The Global Accelerator is an ambitious UN-wide initiative that builds on the important links between employment creation and social protection. If handled well within a comprehensive approach, this will lead to just transitions. Please note, I am talking here about transitions in plural, as there are many and they need to be well managed, beyond the transition towards a green economy. The Accelerator aims to bring together member States, international financial institutions, social partners, civil society, and the private sector to help countries create 400 million decent jobs, including in the green, digital and care economies, and to extend social protection coverage to the 4 billion people currently excluded. It is based on a three-pillar-approach: first, integrated and evidence-based national strategies and policies; second Integrated financing combining domestic resources and international financial support; and finally, enhanced multilateral cooperation.

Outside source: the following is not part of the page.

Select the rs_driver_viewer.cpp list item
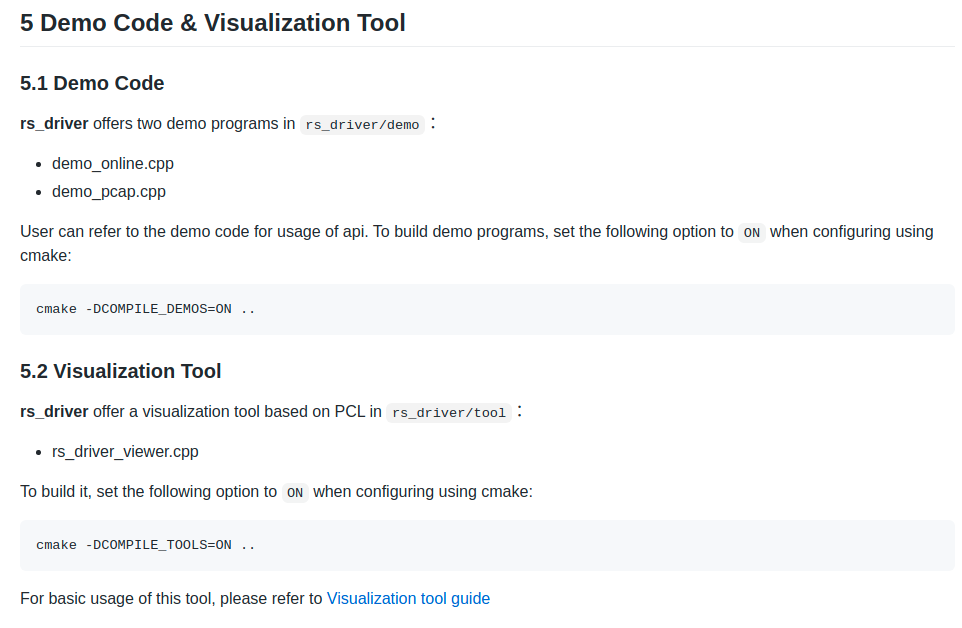This screenshot has width=962, height=628. click(x=125, y=451)
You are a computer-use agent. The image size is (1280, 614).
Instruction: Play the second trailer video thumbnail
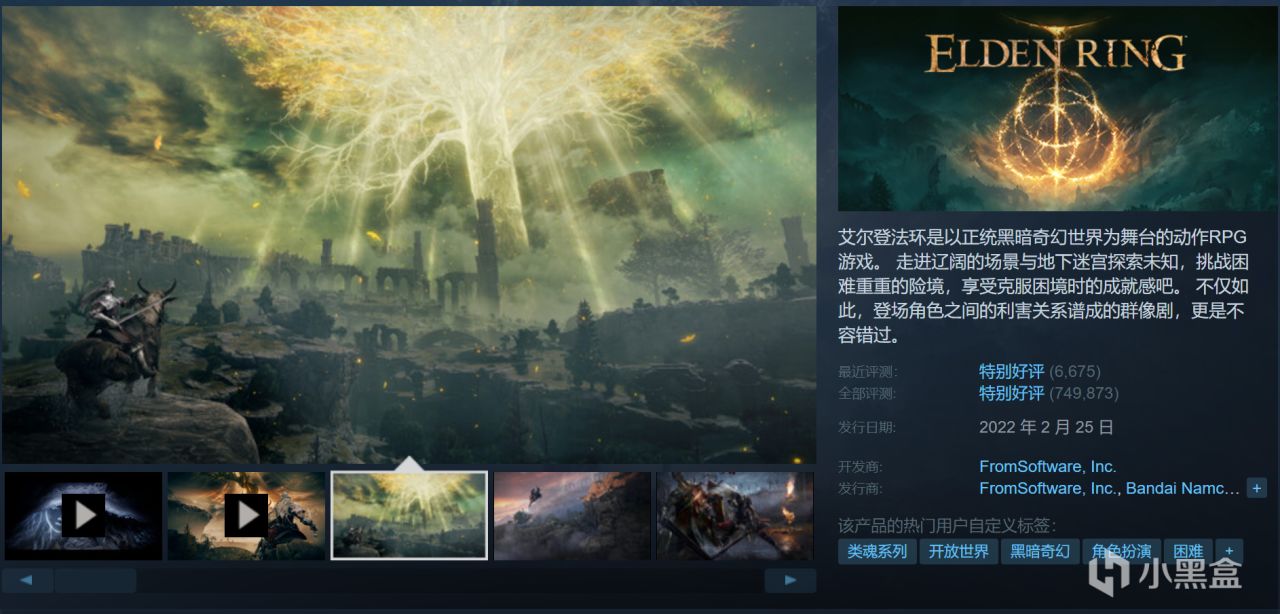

We have now started county level work and really hope that with this new initiative we will support the UN Secretary General’s Our Common Agenda as well as the ILO’s Global Coalition for Social Justice. And most importantly, we hope the Global Accelerator will help accelerate development in countries that otherwise risk being left behind. In that sense, the accelerator is all about the right employment and social protection policies for social justice.

Q7. How will this seminar, which is organized in partnership with the EU/JRC enhance research and policy dialogue?

The project I mentioned before, which has the great title “Building partnerships on the future of work” takes a unique approach. It does not only conduct promising and much needed research, but it also fosters dialogue with policy makers. So, the research done is not a goal in itself, but influences policy decisions. We have had fantastic dialogues at the national, regional, and global level, and this symposium is actually one of these dialogues. And we got feedback throughout all events that such dialogue is much appreciated and influences political thinking. We are so grateful to the EU for funding this project and we hope that it will serve as a best practice for future research projects. Research needs to have a purpose; it cannot stop at the point when a paper is written.